Yea, the Iraq war hasn’t turned out well. That doesn’t mean that overthrowing Sadaam and trying to set up a democratic government in Iraq was a bad itdea. It just means that the administration, including its neocon members, should have had a better plan. They should have had plans for what to do after Baghdad fell, they should have put more troops and money in (troops to close the borders, provide security and stop looting and rioting, money to begin reconstruction of the infrastructure), and they should have both realized and convinced the American people that we would have to have troops in Iraq for a while, up to ten years after the war.

The administration didn’t do any of that, and they’re paying for it now, as, unfortunately, ar e US soldiers and the Iraqi people.

It’s not the fault of the neocons, or any of those fine, keen-minded, brilliant strategist guys that Iraq has all gone to hell. No, no – it’s those dumb broads around the President:

We’ll spot you “mass murderer”. Where did you get the other stuff from?

Damn the facts, full speed ahead!

We need a cite where Vanity Fair said they are upset for that reason.

Nope, if no cite is produced then it naturally follows that it is you who is lying.

2 lies in a row. there are some extremists that do that, but like in my case and many others we have ridiculed all those dictators before.

The reason why there is ridicule for the removers of the current Saddam slime is that the removers lied to the American people to get into Iraq and equated Iraq with the war against terror and showed incompetence in securing the place.

http://article.nationalreview.com/?q=MzgxYzUzYmRlNjhmNzMyNjI2MDM4YmRjNTFhODA4MGQ=

The impression I get is that of the kid getting caught with their hands in the cookie jar, of course they have concerns about the mistakes being made on the war!
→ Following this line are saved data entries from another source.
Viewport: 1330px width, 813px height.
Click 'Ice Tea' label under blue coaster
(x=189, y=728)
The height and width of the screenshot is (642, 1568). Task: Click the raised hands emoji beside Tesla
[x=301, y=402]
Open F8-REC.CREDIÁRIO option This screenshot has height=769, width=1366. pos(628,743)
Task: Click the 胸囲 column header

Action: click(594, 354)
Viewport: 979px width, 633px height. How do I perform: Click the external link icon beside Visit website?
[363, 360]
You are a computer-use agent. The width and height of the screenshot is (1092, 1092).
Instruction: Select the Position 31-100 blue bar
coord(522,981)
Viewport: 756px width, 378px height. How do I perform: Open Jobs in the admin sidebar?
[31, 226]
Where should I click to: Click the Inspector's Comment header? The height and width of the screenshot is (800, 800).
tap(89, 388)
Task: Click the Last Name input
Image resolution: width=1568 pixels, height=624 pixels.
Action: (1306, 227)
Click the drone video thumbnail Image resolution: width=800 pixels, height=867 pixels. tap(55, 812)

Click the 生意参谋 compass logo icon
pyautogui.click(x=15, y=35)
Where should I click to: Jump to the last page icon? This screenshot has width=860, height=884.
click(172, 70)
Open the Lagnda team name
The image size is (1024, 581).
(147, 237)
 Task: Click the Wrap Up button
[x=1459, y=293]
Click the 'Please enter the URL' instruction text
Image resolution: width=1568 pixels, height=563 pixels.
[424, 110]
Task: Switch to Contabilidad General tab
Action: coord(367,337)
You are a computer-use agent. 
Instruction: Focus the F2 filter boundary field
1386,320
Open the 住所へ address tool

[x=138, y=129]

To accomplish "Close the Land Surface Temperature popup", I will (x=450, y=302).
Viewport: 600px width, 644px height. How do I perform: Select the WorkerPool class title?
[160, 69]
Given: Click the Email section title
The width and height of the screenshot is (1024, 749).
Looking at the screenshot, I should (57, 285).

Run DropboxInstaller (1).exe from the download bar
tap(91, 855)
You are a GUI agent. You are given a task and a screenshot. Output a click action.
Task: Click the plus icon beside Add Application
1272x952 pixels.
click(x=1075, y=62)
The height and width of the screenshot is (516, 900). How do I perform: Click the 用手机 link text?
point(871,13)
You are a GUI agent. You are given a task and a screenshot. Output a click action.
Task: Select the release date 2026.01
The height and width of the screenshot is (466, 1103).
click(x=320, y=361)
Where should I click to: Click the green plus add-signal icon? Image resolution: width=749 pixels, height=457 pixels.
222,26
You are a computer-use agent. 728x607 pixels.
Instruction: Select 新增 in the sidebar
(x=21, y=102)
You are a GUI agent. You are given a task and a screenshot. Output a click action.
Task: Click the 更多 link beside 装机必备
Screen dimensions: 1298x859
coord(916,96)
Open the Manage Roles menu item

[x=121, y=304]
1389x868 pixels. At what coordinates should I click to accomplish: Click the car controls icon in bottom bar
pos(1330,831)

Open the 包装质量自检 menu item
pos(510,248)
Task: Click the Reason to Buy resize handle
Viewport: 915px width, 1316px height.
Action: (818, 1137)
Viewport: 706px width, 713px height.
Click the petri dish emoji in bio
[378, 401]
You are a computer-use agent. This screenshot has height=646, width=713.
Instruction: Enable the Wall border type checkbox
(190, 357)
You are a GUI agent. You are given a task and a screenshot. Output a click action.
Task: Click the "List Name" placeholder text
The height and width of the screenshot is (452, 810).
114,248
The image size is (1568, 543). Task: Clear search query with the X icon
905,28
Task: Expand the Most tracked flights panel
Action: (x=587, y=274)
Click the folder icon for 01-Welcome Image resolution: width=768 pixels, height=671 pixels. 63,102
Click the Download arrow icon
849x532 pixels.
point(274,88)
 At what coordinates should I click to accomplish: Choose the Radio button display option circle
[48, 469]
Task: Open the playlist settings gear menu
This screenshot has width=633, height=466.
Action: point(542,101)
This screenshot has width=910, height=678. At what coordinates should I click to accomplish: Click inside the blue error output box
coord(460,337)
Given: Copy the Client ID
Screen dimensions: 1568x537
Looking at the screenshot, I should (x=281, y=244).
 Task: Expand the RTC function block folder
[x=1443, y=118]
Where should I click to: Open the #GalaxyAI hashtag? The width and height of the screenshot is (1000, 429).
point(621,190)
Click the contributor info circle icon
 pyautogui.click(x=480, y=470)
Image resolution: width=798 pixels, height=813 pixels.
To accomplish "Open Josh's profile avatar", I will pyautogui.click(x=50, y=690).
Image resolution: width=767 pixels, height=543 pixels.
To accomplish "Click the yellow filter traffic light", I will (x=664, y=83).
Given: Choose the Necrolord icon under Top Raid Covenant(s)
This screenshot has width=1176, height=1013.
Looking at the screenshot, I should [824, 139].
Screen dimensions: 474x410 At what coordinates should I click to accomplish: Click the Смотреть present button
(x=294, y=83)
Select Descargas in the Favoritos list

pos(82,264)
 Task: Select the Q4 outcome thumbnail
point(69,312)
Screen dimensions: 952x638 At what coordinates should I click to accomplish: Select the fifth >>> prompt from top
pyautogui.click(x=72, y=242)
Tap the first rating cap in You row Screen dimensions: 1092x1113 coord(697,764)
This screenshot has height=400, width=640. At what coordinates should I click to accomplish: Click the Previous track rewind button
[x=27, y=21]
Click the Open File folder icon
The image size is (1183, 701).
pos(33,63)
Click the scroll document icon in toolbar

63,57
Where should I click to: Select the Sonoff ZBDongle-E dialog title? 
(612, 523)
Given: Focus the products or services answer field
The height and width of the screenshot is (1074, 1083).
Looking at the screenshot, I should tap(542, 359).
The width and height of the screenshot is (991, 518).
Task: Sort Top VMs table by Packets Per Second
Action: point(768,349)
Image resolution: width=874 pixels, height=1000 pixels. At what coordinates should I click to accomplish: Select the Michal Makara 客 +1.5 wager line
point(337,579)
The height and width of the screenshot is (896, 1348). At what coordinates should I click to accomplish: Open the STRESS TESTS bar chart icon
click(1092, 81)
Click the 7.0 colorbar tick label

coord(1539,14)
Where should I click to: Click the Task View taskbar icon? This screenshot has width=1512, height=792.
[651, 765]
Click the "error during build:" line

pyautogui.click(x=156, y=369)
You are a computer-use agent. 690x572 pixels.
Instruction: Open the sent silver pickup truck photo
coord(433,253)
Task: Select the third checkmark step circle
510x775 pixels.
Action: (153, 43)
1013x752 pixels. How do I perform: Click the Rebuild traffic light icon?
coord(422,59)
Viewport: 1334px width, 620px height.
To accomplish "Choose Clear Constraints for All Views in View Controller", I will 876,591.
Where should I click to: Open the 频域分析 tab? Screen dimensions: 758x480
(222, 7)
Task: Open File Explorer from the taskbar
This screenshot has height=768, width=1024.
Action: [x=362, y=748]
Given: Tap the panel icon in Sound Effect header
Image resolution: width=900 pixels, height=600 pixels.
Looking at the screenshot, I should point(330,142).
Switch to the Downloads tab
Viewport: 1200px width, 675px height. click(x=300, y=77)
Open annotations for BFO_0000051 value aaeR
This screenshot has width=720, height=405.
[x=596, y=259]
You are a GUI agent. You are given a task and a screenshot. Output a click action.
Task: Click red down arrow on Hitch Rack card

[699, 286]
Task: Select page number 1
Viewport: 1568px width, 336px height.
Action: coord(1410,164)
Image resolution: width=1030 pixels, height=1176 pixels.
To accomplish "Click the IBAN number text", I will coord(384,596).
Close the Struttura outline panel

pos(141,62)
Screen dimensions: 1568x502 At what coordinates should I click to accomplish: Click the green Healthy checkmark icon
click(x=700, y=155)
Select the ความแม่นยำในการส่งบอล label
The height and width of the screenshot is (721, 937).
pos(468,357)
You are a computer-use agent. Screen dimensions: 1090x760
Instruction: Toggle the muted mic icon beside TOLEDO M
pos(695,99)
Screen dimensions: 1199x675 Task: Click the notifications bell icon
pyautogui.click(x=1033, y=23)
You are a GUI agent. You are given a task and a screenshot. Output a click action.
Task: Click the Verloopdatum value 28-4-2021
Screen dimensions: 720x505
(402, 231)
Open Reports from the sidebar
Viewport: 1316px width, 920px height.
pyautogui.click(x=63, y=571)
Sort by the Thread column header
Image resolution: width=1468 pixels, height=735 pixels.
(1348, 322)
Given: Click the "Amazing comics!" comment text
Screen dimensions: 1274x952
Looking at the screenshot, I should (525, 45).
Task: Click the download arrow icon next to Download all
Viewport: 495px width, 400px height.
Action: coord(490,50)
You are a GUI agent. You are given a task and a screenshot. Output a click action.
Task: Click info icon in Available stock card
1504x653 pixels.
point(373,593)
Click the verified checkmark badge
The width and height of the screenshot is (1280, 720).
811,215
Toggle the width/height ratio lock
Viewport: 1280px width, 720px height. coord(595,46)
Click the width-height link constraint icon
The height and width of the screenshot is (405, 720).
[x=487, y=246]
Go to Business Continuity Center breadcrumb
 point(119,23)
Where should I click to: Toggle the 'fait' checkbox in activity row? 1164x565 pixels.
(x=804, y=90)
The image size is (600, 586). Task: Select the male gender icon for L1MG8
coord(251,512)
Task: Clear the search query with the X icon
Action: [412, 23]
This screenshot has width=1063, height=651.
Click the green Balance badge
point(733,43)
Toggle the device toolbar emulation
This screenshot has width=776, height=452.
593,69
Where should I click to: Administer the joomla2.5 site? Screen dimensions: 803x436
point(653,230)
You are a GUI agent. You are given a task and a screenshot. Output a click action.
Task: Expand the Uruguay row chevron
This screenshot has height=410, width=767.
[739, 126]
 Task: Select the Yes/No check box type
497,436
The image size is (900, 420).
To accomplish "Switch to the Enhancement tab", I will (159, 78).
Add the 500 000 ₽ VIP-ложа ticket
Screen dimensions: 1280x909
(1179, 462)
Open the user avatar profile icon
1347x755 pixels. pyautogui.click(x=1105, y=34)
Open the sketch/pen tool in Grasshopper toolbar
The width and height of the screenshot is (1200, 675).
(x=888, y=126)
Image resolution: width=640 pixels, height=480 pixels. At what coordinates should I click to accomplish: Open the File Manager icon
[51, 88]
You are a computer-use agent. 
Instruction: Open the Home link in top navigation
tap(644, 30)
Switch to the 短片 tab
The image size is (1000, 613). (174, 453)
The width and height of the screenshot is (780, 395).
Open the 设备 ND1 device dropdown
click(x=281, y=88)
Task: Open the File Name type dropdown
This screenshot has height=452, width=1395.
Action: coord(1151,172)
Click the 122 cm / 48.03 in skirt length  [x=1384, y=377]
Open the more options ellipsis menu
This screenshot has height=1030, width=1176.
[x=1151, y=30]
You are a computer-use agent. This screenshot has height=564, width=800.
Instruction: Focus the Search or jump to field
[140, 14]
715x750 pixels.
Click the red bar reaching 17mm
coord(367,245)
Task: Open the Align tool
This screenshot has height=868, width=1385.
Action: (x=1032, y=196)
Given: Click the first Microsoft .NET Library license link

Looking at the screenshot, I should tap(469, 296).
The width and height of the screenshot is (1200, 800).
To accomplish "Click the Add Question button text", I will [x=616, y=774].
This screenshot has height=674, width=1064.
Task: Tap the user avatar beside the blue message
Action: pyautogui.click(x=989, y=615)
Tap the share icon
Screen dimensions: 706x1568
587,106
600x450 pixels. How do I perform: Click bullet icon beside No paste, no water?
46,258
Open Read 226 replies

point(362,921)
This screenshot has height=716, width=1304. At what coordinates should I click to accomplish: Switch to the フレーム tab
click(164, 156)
But Vanity Fair lied to us when they said this was not going to be published before the elections!

Some defense.

In any case it is not unexpected, many already got the feeling these neocons were not repenting and I do think it is very good for all to see that these guys are still denying there were no weapons of mass destruction or everything was hunky dory on the way to war or that the current Iraqi allies are independent from the US. IOW if they think this helps their cause they have another thing coming.

And in related news . . .

In 1999 the US did some war gaming vis-a-vis Iraq and determined that it would take 400,00 troops to keep order in Iraq after the conquest. And even that might not be enough manpower.

Not, of course, that the present administration has ever had the slightest inclination to look to the preceeding admin for suggestions.

FWIW, I used “Repents” in the title of this thread in the broader sense of “changes his mind”. Technically correct, but the actual Vanity Fair piece makes it clear Perle is wallowing in hindsight.